#### [DIRECTIVE]
Quote everything from "Each step is" down to "and gradient quality." in the post on deep learning optimizers below.

--- SELECTED EXCERPT ---

Prerequisite:

Optimization algorithms are the engines of deep learning. The choice of optimizer, its hyperparameters, and its interaction with the loss landscape determine whether a model trains at all, how fast, and how well it generalizes. This post covers the main optimizer families - from vanilla gradient descent to Adam and its variants - with formal convergence guarantees where they exist and honest discussion of where the theory breaks down.

Gradient Descent and SGD

Gradient Descent (GD) computes the full gradient over the entire dataset at each step:

$$x_{t+1} = x_t - \eta \nabla f(x_t),$$

where $\eta > 0$ is the learning rate. For a dataset of $n$ examples with loss $f(x) = \frac{1}{n}\sum_{i=1}^n \ell_i(x)$, each step costs $O(n)$ gradient evaluations.

Theorem (GD convergence - convex). If $f$ is convex with $L$-Lipschitz gradient and $\eta = 1/L$:

$$f(x_T) - f^\ast \leq \frac{L|x_0 - x^\ast|^2}{2T}.$$

Rate: $O(1/T)$ iterations.

Theorem (GD convergence - strongly convex). If $f$ is $\mu$-strongly convex with $L$-Lipschitz gradient and $\eta = 2/(\mu + L)$:

$$|x_T - x^\ast|^2 \leq \left(\frac{\kappa - 1}{\kappa + 1}\right)^{2T} |x_0 - x^\ast|^2,$$

where $\kappa = L/\mu$. This is linear convergence - the log-error decreases by $\Theta(1/\kappa)$ per step.

Stochastic Gradient Descent (SGD) uses a single randomly sampled gradient per step:

$$x_{t+1} = x_t - \eta_t \nabla \ell_{i_t}(x_t), \quad i_t \sim \text{Uniform}{1, \ldots, n}.$$

Each step is $O(1)$ rather than $O(n)$. The stochastic gradient $\nabla \ell_{i_t}$ is an unbiased estimator of $\nabla f(x_t)$ but has variance. With diminishing step sizes $\eta_t = c/\sqrt{t}$, SGD achieves $O(1/\sqrt{T})$ convergence for convex problems - slower per iteration than GD, but often faster per gradient evaluation because $O(n)$ fewer gradients are computed per unit of progress.

Mini-batch SGD averages gradients over $B$ samples per step, reducing variance by $1/B$ while keeping cost at $O(B)$. Batch size $B = 1$ is pure SGD; $B = n$ is GD. In practice, $B \in {32, 128, 512}$ balances hardware utilization (GPU parallelism) and gradient quality.

GD: full gradient, smooth descent
      f(x)

--- AVAILABLE DATA ---

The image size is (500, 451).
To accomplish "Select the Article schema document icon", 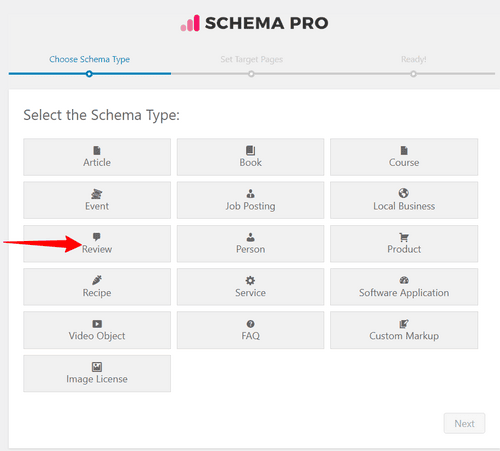I will pos(97,150).
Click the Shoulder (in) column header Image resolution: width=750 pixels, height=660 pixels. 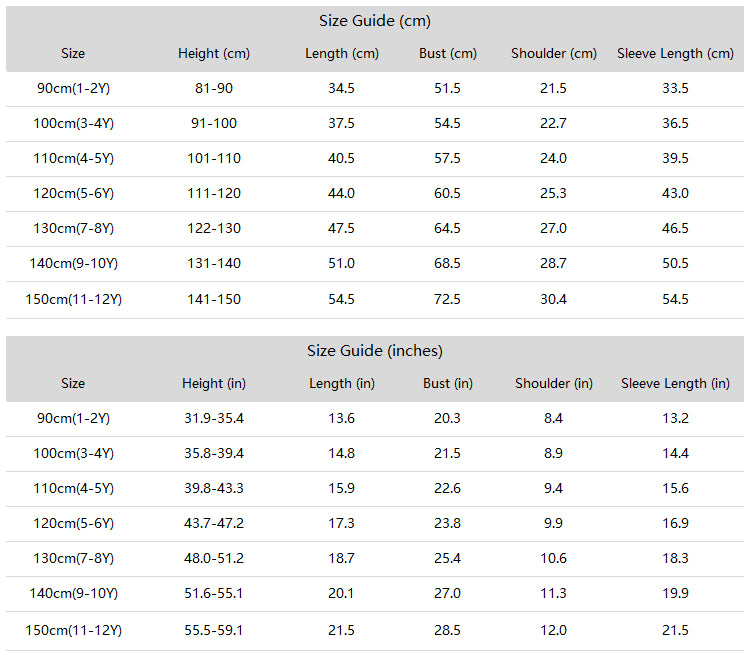pos(553,384)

---

#### [EXERCISE OUTPUT]
Each step is $O(1)$ rather than $O(n)$. The stochastic gradient $\nabla \ell_{i_t}$ is an unbiased estimator of $\nabla f(x_t)$ but has variance. With diminishing step sizes $\eta_t = c/\sqrt{t}$, SGD achieves $O(1/\sqrt{T})$ convergence for convex problems - slower per iteration than GD, but often faster per gradient evaluation because $O(n)$ fewer gradients are computed per unit of progress.

Mini-batch SGD averages gradients over $B$ samples per step, reducing variance by $1/B$ while keeping cost at $O(B)$. Batch size $B = 1$ is pure SGD; $B = n$ is GD. In practice, $B \in {32, 128, 512}$ balances hardware utilization (GPU parallelism) and gradient quality.